Only the lines from the opening of the material through the one containing "You are a computer-use agent. Viewport: 868px" should be reproduced, each exactly as it stands.

━━━ THE DATA

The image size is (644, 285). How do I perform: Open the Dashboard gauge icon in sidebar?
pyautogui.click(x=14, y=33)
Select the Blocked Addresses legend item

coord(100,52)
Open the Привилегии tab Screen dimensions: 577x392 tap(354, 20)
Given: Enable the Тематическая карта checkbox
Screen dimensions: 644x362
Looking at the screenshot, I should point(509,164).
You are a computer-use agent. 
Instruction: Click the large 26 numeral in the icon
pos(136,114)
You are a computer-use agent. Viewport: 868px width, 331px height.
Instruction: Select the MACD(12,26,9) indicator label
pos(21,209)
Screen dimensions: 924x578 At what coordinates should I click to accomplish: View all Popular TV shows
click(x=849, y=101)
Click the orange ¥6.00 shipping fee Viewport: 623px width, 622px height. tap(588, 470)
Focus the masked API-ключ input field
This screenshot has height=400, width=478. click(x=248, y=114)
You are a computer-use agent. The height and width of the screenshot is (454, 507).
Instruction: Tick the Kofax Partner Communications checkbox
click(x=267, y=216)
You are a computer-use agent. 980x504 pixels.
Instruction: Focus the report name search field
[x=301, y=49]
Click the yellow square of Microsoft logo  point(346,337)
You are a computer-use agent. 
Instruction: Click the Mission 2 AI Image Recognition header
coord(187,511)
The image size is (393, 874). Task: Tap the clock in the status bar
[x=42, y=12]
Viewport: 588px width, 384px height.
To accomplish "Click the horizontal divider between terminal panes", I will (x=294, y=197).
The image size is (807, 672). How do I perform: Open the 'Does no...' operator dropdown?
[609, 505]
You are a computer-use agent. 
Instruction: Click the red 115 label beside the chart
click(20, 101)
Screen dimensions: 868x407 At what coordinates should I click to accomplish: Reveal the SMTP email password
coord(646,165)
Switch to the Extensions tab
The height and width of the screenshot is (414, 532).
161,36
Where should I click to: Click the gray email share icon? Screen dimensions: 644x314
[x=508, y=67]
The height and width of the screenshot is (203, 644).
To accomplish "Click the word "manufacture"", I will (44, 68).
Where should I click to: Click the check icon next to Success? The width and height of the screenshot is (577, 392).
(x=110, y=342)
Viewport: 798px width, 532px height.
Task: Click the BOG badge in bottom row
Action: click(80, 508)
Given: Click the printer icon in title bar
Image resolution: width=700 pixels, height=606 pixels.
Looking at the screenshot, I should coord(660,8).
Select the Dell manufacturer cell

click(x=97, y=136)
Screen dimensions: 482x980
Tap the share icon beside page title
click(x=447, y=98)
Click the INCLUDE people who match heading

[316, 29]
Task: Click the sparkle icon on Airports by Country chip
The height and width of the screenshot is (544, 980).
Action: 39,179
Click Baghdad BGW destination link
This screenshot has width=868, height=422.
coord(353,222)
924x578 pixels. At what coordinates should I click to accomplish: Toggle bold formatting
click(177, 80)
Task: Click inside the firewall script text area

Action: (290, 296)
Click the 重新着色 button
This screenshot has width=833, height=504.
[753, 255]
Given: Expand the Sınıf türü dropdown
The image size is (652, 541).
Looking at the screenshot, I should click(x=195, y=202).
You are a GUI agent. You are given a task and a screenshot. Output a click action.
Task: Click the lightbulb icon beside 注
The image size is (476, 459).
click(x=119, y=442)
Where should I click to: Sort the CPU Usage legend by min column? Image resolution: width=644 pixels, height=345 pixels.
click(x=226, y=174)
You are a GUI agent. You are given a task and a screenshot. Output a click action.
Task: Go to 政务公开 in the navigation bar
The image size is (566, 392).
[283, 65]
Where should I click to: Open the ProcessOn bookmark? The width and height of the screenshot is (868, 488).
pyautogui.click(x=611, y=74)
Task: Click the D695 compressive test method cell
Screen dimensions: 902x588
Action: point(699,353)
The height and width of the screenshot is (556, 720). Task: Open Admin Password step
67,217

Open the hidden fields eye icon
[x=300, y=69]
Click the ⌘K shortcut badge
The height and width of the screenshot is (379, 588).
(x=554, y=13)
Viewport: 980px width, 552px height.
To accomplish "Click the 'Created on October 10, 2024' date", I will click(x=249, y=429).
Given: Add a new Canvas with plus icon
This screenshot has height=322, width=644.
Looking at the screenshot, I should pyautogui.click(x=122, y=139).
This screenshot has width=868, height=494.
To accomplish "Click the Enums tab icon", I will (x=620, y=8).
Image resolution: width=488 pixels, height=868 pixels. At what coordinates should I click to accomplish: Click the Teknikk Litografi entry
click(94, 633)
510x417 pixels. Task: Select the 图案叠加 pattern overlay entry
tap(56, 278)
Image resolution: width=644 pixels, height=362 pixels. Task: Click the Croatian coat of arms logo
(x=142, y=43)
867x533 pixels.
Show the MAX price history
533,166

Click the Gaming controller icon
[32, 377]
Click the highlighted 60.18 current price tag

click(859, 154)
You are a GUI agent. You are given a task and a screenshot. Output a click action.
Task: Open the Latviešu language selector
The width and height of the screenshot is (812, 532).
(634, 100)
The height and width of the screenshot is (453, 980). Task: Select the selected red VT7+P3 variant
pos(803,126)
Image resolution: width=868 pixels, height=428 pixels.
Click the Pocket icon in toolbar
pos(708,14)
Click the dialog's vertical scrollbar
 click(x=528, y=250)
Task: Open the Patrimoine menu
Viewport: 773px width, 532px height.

━━━━━━

§ **OUTPUT**
The image size is (644, 285). How do I perform: Open the Dashboard gauge icon in sidebar?
pyautogui.click(x=14, y=33)
Select the Blocked Addresses legend item

coord(100,52)
Open the Привилегии tab Screen dimensions: 577x392 tap(354, 20)
Given: Enable the Тематическая карта checkbox
Screen dimensions: 644x362
Looking at the screenshot, I should point(509,164).
You are a computer-use agent. 
Instruction: Click the large 26 numeral in the icon
pos(136,114)
You are a computer-use agent. Viewport: 868px width, 331px height.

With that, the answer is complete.